Dr. No: An examination of Burmese cinema
It was a thrill to a chance to talk with Kenneth Wong about the last several decades of Burmese filmmaking. Combining his childhood memories with a careful examination of how some of the greatest Burmese artists were silenced rather than supported, he also gets into how Burmese creatives opened up during the transition period of the last ten years.
“Bollywood, Indian films, and Hollywood blockbusters were regularly screened in many of the major cinema houses [in Yangon], on the main street that leads towards Sule Pagoda. I remember as a kid, going there watching movies with my dad, because my dad also loved watching English language films. Thamada and Upawin were the two big cinemas where foreign films were regularly screened.
James Bond movies were big events! When a James Bond movie was screened, you would normally see a queue align that is 10-20 times longer than a line that you would normally see lining up to go into a Burmese film. I think it's just because people see the difference. People see the difference in those movies where characters are obviously acting with more freedom, and they are living live with a lot less restraint, and they have a lot more opportunities.

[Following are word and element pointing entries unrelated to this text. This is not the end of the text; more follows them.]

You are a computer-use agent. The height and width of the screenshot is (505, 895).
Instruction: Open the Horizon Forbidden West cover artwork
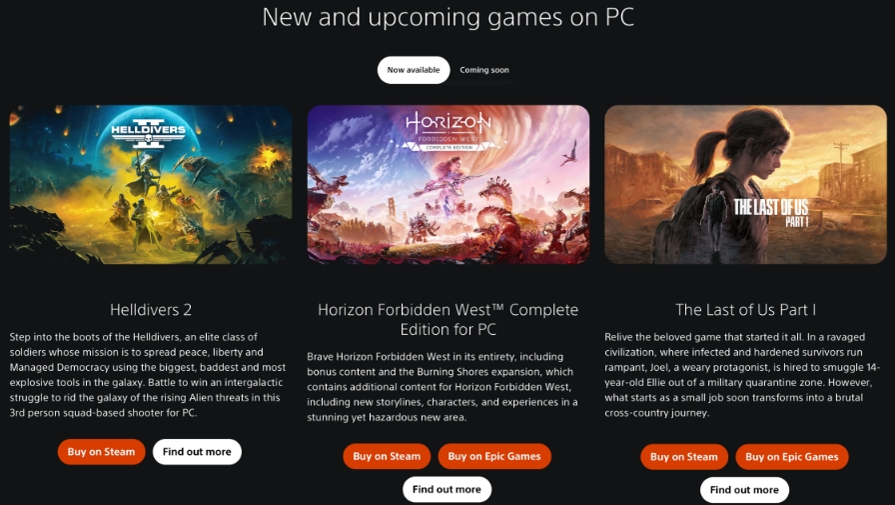pos(448,184)
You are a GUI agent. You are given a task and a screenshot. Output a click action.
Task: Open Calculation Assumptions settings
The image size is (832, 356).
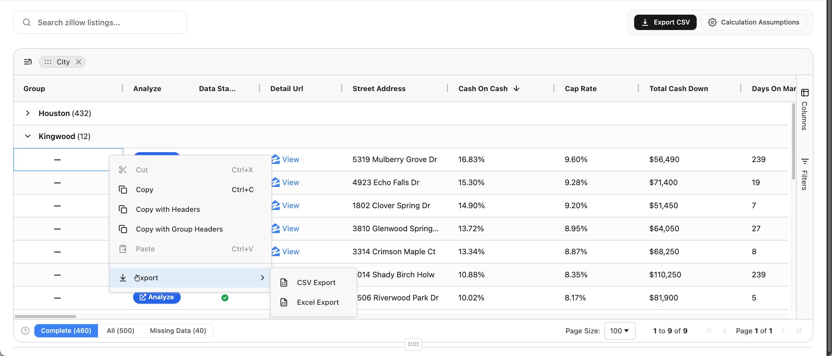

There were a lot of stories that they watched in those films about how people from lower classes could actually, through merit, work their way up and become successful. These are almost fantasies for average Burmese movie-goers, because it wasn't part of their reality. It would be the sort of stories that they could rarely see realistically depicted, in the kind of formulaic Burmese films, so people who have a yearning for good sophisticated storytelling and artistically-made foreign films, or just escapism as blockbusters but made with a big budget and made with much better special effects, they had the opportunity to go see these foreign films.
So there was some sort of influences, I must say, however, in those days making a film wasn't as easy as just bringing your digital camera and shooting on the street, or aiming your camera at somebody and telling them, ‘Okay, stop talking!’ Because you have to apply for a permit, you have to do it by the physical kind of film that were limited and rationed, because it costs foreign exchange for the government to buy them.
This was the situation under the Ne Win quasi-socialist authoritarian government.
I have a feeling that there were a lot of people who, if they had been given the chance to make films, they could have made really great films that were on par with foreign films, but they just weren't able to. They just weren't given that kind of opportunity. So you ended up with only the handful of commercial film producers who keep producing the formulaic films that they were safe to be produced.”